Stored entries:
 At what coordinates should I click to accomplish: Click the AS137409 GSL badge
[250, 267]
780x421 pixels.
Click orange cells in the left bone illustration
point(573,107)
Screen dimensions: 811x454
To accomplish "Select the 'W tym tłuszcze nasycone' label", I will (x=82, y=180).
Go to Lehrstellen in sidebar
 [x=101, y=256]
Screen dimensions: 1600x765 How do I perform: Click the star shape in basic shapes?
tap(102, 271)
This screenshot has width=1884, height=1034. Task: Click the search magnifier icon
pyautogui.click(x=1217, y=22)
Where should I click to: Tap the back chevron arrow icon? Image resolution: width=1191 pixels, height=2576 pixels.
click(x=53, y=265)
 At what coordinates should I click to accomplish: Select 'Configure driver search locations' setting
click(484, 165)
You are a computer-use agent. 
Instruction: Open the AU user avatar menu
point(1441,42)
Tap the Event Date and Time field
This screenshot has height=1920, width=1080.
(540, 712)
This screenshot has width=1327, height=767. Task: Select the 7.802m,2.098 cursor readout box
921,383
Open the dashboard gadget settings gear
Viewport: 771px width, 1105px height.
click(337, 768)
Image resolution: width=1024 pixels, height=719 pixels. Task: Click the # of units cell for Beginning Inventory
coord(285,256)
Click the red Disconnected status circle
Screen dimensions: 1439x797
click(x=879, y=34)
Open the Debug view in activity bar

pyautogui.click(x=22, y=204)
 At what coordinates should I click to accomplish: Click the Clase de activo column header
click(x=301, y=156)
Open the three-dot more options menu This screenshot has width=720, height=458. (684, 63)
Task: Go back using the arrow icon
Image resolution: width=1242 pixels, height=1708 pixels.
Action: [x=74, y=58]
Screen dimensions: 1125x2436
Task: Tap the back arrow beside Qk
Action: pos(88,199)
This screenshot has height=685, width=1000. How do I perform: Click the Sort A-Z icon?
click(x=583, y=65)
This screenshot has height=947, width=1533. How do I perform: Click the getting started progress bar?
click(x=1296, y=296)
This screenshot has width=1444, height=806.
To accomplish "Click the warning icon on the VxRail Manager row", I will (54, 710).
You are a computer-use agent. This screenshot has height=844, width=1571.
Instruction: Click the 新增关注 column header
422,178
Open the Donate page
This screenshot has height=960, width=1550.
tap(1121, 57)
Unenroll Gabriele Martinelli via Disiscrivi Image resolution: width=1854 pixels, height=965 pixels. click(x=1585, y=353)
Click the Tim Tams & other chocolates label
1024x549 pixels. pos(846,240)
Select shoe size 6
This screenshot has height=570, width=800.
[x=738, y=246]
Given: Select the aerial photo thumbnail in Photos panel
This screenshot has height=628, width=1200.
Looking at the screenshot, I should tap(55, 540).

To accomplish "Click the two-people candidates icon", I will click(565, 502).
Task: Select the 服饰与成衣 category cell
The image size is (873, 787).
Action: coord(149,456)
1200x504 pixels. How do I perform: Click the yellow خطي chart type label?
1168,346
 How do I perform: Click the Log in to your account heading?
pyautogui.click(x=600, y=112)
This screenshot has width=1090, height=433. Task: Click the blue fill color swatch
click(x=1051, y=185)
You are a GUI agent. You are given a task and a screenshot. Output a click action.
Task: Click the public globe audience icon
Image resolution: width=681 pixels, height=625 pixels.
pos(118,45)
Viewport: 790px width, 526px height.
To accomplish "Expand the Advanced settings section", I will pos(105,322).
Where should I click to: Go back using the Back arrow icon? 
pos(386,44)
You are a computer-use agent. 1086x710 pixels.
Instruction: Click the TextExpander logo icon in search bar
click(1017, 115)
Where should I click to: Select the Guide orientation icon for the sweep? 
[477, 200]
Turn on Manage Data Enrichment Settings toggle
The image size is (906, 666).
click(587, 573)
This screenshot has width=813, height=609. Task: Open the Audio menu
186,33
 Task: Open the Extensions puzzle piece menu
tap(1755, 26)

* **ACTION ITEM**
Look through the data above and return exactly the lines from the one that contains "Task: Select the 服饰与成衣 category cell" to the one that contains "You are a computer-use agent. 1086x710", inclusive, with nothing else.

* **SOLUTION BELOW**
Task: Select the 服饰与成衣 category cell
The image size is (873, 787).
Action: coord(149,456)
1200x504 pixels. How do I perform: Click the yellow خطي chart type label?
1168,346
 How do I perform: Click the Log in to your account heading?
pyautogui.click(x=600, y=112)
This screenshot has width=1090, height=433. Task: Click the blue fill color swatch
click(x=1051, y=185)
You are a GUI agent. You are given a task and a screenshot. Output a click action.
Task: Click the public globe audience icon
Image resolution: width=681 pixels, height=625 pixels.
pos(118,45)
Viewport: 790px width, 526px height.
To accomplish "Expand the Advanced settings section", I will pos(105,322).
Where should I click to: Go back using the Back arrow icon? 
pos(386,44)
You are a computer-use agent. 1086x710 pixels.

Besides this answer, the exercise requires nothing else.